Rep-GLS: Report-Guided Generalized Label Smoothing for Robust Disease Detection
This addresses the challenge of incorporating physician uncertainty into medical image classification for improved disease detection, representing a novel method for a known bottleneck in the field.
The paper tackles the problem of medical image classification where diagnostic uncertainty is common, by using a Large Language Model to extract uncertainty expressions from medical reports and convert them into adaptive label smoothing rates. The approach significantly outperforms state-of-the-art methods in disease detection, though no specific numerical results are provided.

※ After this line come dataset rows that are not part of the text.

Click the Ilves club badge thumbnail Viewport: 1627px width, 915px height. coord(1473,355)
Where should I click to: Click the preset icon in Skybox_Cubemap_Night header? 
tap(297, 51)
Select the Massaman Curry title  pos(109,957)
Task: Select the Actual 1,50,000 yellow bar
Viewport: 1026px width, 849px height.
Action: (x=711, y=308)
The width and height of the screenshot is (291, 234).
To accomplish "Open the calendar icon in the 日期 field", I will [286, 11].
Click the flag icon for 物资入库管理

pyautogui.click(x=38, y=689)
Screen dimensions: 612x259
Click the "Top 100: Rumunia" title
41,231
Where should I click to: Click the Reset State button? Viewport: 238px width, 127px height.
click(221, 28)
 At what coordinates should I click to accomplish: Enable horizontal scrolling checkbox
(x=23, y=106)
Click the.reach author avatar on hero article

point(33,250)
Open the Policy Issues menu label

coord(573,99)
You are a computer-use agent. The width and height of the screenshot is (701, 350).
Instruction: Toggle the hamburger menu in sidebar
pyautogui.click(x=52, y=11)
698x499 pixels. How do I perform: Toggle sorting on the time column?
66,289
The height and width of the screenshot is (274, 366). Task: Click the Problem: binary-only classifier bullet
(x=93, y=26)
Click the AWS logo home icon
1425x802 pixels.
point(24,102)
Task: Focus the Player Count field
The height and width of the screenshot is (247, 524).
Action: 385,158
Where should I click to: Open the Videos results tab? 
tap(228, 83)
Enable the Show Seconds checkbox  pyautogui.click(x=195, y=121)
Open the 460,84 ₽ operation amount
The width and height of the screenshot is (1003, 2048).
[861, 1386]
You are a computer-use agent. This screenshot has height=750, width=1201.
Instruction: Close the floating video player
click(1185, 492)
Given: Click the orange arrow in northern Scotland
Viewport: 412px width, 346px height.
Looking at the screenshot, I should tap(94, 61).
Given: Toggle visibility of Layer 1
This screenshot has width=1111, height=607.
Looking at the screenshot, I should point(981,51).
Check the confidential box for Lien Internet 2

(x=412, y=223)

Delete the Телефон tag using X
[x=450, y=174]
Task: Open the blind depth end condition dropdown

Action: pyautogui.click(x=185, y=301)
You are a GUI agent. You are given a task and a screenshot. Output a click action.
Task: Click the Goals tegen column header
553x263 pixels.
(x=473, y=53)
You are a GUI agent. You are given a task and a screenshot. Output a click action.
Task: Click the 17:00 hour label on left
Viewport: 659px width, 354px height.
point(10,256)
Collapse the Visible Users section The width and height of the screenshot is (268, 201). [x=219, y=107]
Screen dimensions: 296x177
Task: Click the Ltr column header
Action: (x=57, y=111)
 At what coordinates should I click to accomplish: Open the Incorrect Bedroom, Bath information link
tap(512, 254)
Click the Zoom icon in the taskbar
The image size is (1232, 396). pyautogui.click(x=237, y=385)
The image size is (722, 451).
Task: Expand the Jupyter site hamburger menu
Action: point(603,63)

Unlike nature image classification where groundtruth label is explicit and of no doubt, physicians commonly interpret medical image conditioned on certainty like using phrase "probable" or "likely". Existing medical image datasets either simply overlooked the nuance and polarise into binary label. Here, we propose a novel framework that leverages a Large Language Model (LLM) to directly mine medical reports to utilise the uncertainty relevant expression for supervision signal. At first, we collect uncertainty keywords from medical reports. Then, we use Qwen-3 4B to identify the textual uncertainty and map them into an adaptive Generalized Label Smoothing (GLS) rate. This rate allows our model to treat uncertain labels not as errors, but as informative signals, effectively incorporating expert skepticism into the training process. We establish a new clinical expert uncertainty-aware benchmark to rigorously evaluate this problem. Experiments demonstrate that our approach significantly outperforms state-of-the-art methods in medical disease detection. The curated uncertainty words database, code, and benchmark will be made publicly available upon acceptance.